Contrarian Angle: The Value Polarization Forecast
The industry consensus is that open-source models will eventually dominate because they're cheaper and improving fast. I disagree with the end state. I think we're heading for a two-tier market that resembles every other mature infrastructure market.
The forecast from the data: closed-source models will represent 15-25% of token volume but capture 60-90% of economic value.
This is not a prediction. It's a mathematical inevitability if current pricing holds. The value of output scales super-linearly with capability. The capability gap between the best closed models and the best open models is narrowing, but the gap between the best closed models and everything else remains wide.
What I'm watching: whether the open-source community can close the capability gap for complex reasoning, or whether closed models can maintain the quality premium.
The Sustainability Question
Every major open-source model provider has a funding question. Meta's Llama family is subsidized by advertising revenue. DeepSeek is subsidized by the Chinese state. Qwen's is subsidized by Alibaba's commerce empire.
The open-source model ecosystem is not a business. It's a loss-leader.
If the subsidy is removed, the token price floor rises, and the entire volume advantage disappears.
The Security Blind Spot
Here's what nobody is talking about: when you route 62% of your AI traffic to open-source models, you're also routing your security posture to a community-supported infrastructure.
Closed-model providers invest heavily in alignment, red-teaming, and jailbreak resistance. Open-source models have security postures that vary by project and are rarely formally verified.
This is a blind spot we haven't yet priced into the market. If an open-source model is used in production and fails — delivers a vulnerability, produces an exploitable output — the accountability chain is unclear.
The parallel to smart contract security is almost perfect. In 2020, I did a deep dive into Compound's interest rate model and showed how liquidation cascades could trigger systemic insolvency. The market didn't price that risk until it happened.
In AI, the market is now pricing volume without pricing security overhead.
Takeaway: Watch the Unit Economics
There is a key indicator for the next twelve months, and it's not model quality or even token volume. It's the spend-per-token ratio for open-source providers.

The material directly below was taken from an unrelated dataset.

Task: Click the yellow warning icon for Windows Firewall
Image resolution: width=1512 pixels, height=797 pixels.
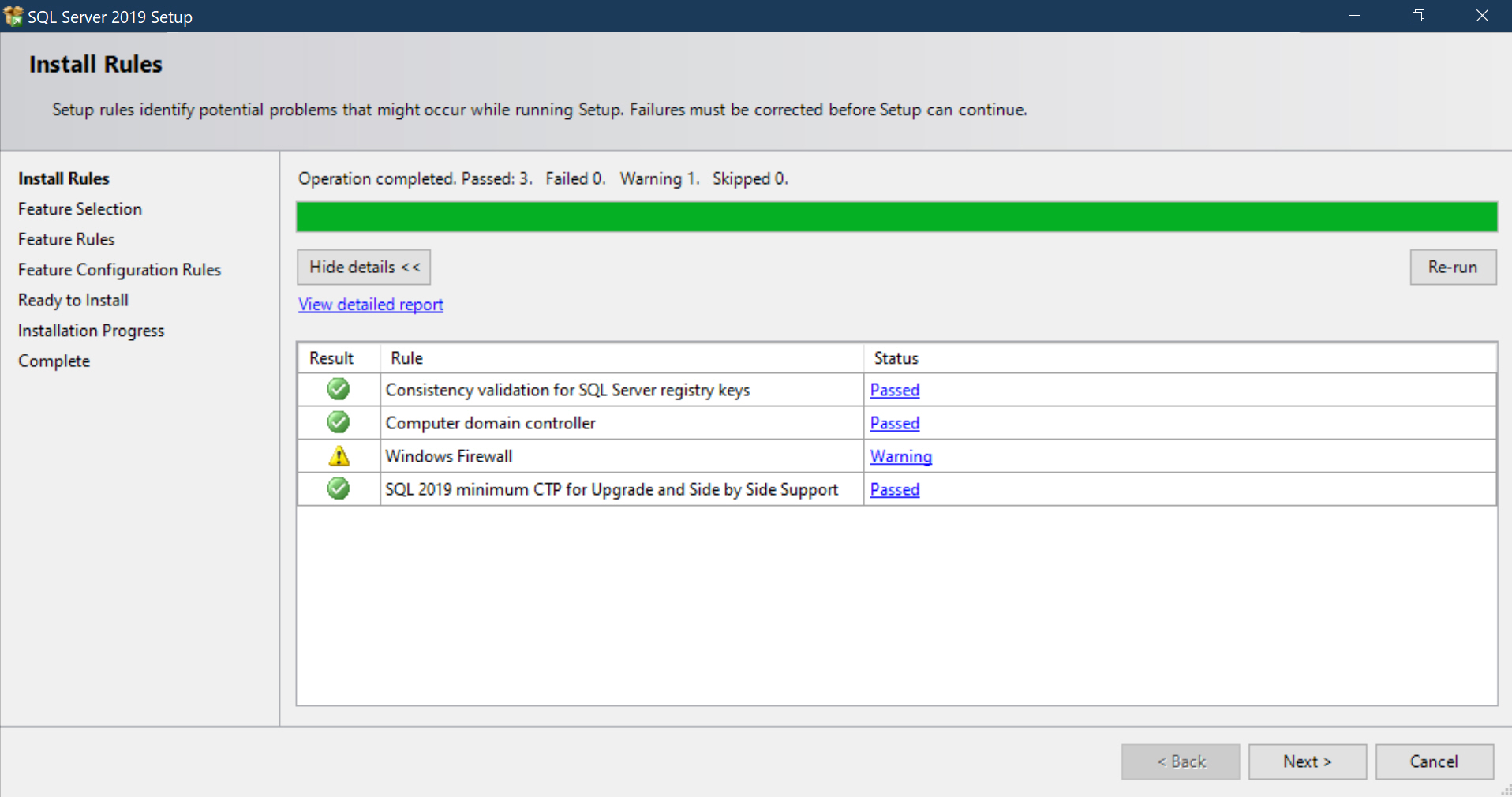Action: coord(339,456)
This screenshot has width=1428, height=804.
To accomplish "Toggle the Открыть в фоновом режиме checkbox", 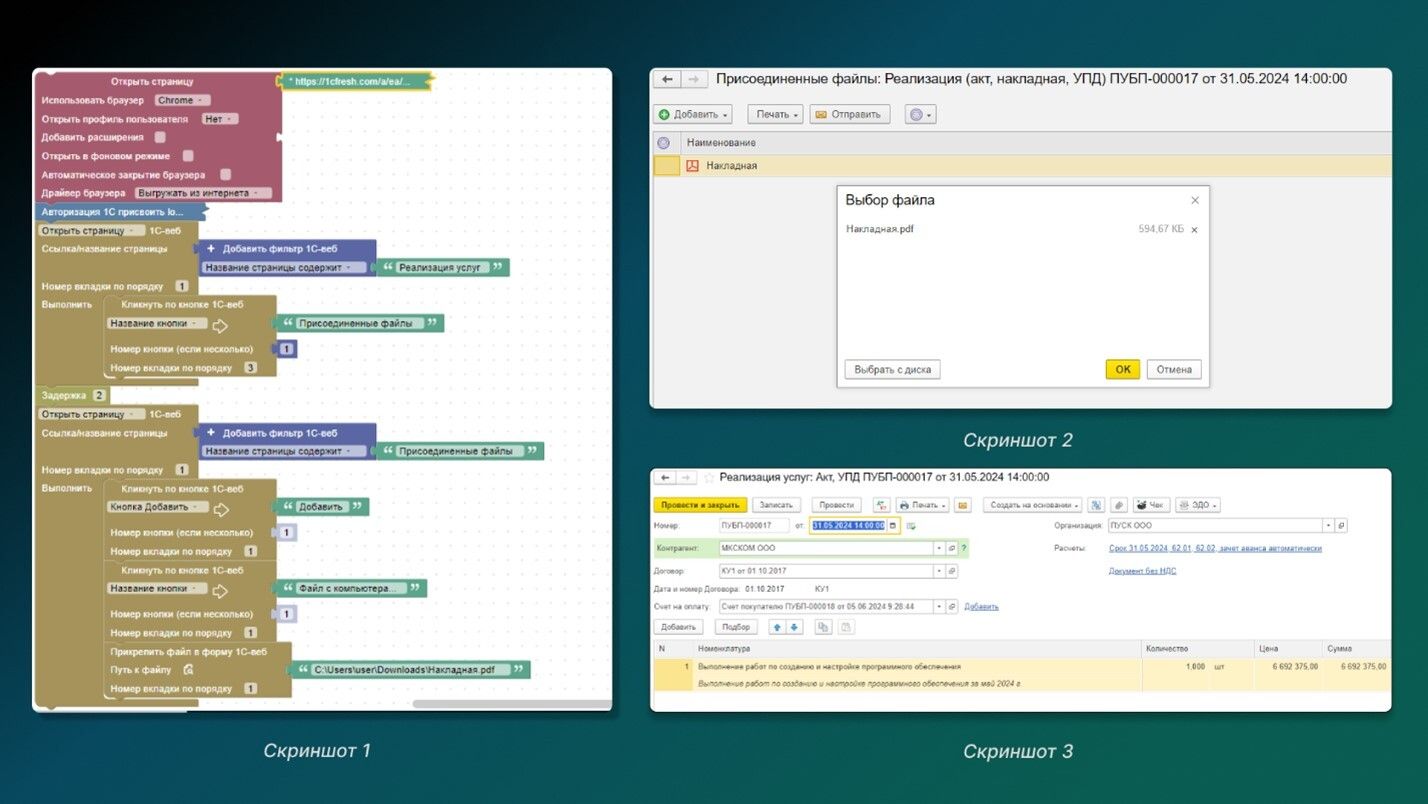I will (188, 156).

If DeepSeek or another open-source model can sustain 60%+ token share while increasing spend share from 8.6% toward 15%, that means they're proving a sustainable business model. If the spend share stays below 10% while volume grows, it means the market is consuming a subsidized resource — and that resource eventually disappears.

The equivalent in my world is a DeFi protocol that shows high TVL but low fee generation. The TVL is a vanity metric until the fees show it works.
I've built my career on this principle: if it isn't formally verified, it's just hope.
The same applies to token economics.
In blockchain infrastructure, we've seen what happens when volume outpaces value. In AI, we're watching the same story unfold in real time.
The standard is obsolete before the mint finishes. The data from Vercel doesn't tell us who's winning. It tells us who's being subsidized.
The question is what happens when the subsidy ends.
Code is law, but law is interpretive. The market is interpreting this data as a victory for open-source. I read it as a warning about the distinction between traffic and revenue.
In the next six months, I'm watching for one specific signal: whether any open-source model provider releases a cost breakdown showing gross margins above zero. If that happens, the competitive landscape genuinely shifts.
If not, we're looking at a market that's still pricing hope instead of economics — and the correction will be harsh.